Records excerpted from a collection:
※ ※ ※

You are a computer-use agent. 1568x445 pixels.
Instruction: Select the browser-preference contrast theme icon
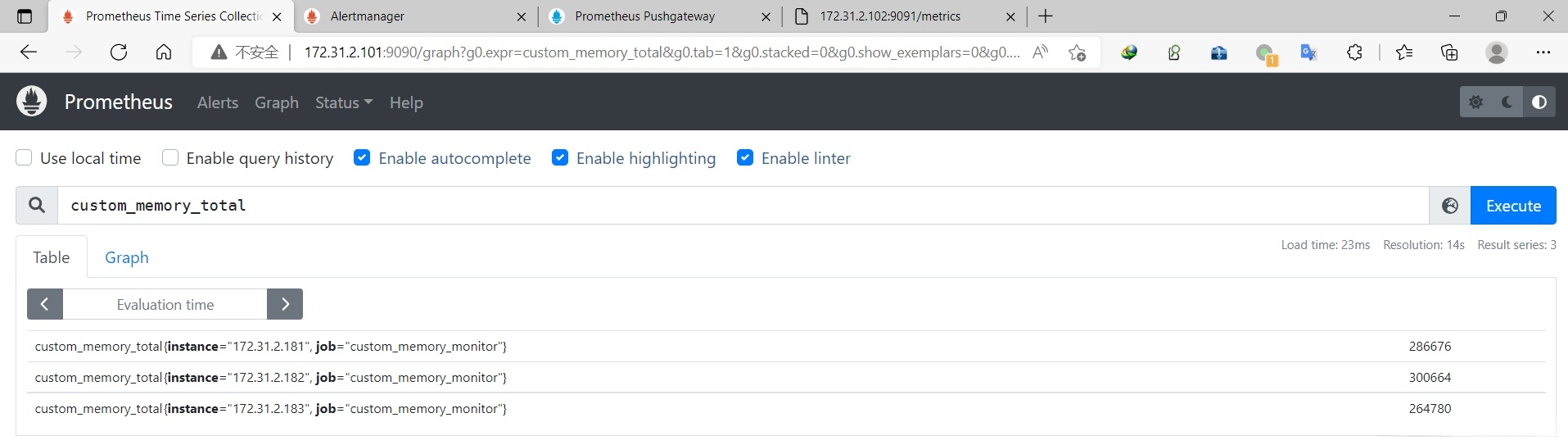coord(1539,102)
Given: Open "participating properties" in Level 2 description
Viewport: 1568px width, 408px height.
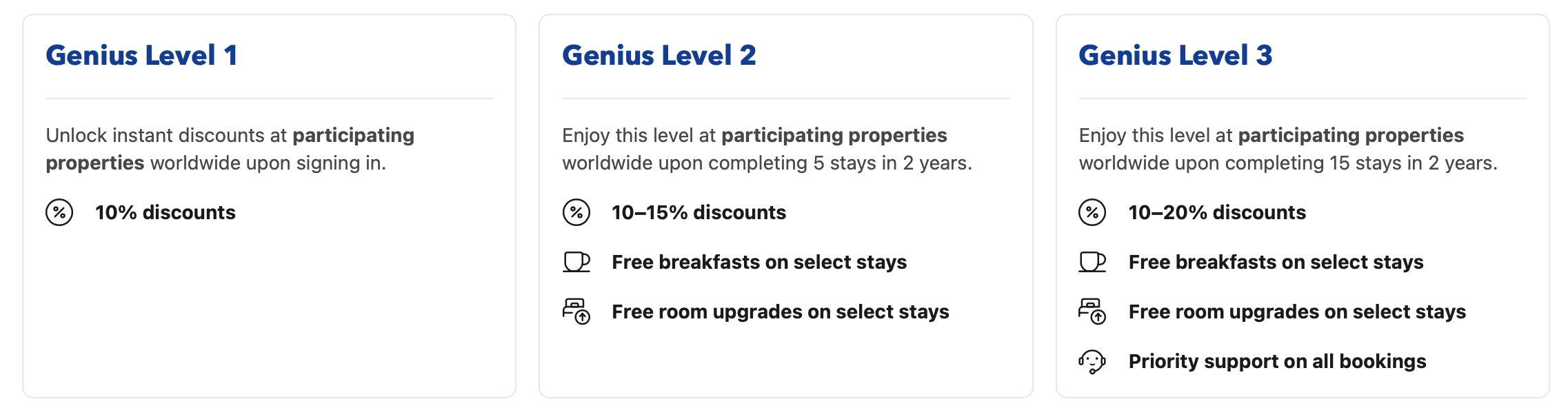Looking at the screenshot, I should [x=834, y=135].
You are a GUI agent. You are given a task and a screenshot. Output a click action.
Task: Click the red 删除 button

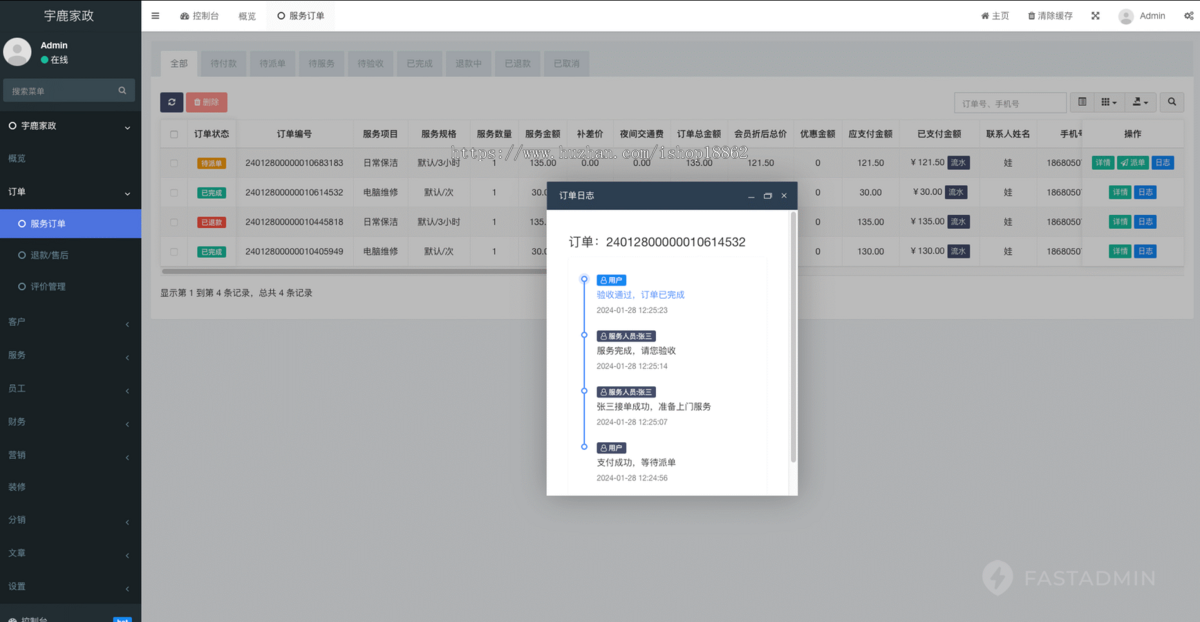(x=207, y=102)
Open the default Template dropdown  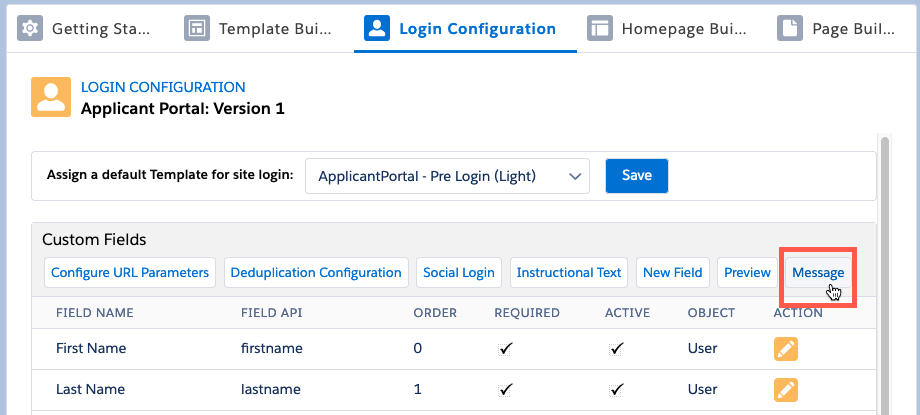[x=447, y=176]
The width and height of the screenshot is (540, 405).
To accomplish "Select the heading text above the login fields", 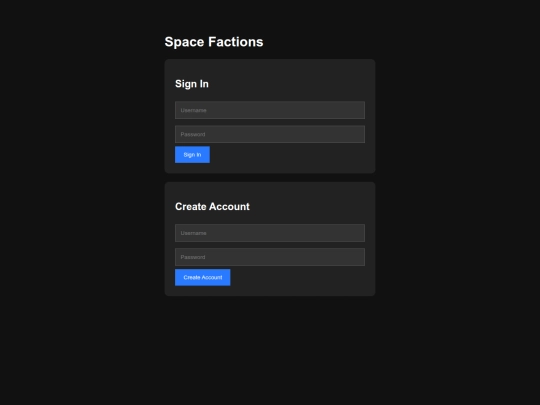I will (x=192, y=84).
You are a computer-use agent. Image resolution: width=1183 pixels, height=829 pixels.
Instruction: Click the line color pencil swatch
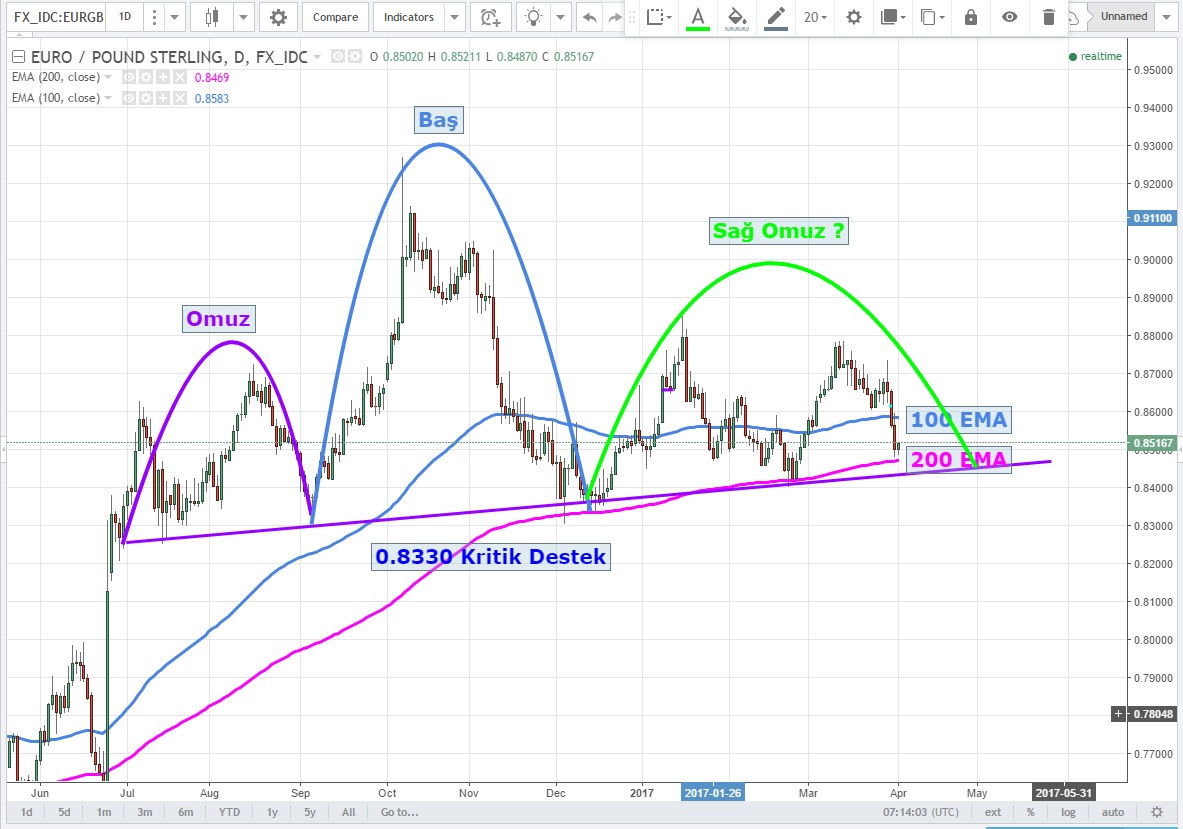point(775,17)
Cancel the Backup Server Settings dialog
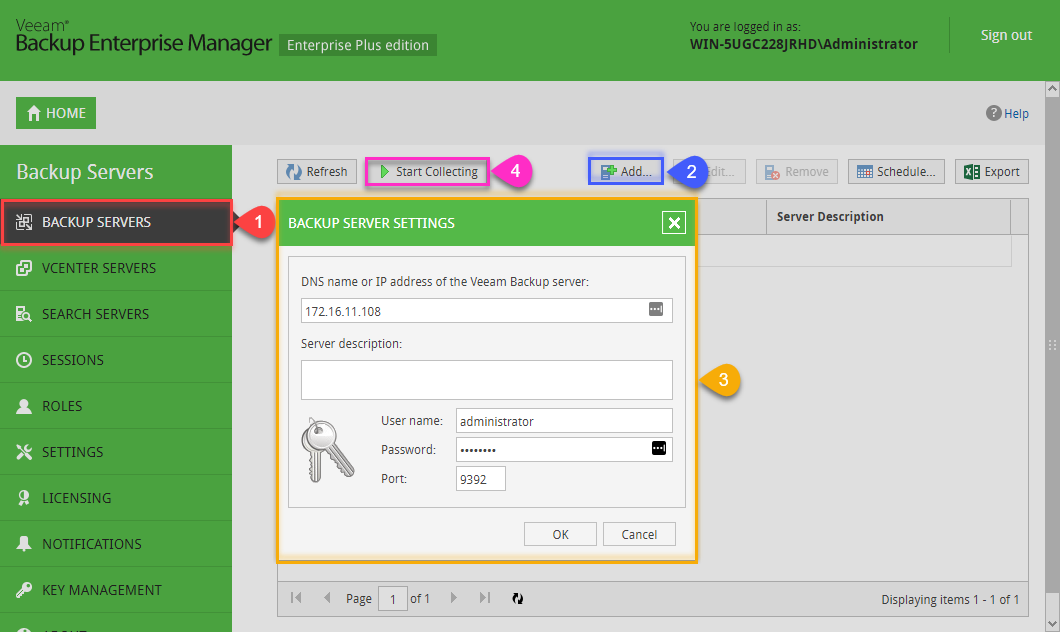Screen dimensions: 1060x632 (639, 534)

※ ※ ※

TASK INSTRUCTIONS: How many lines in the entries above include the string "pixels"? Please answer with that number and nothing more.

RESULT OF THIS EXERCISE: 2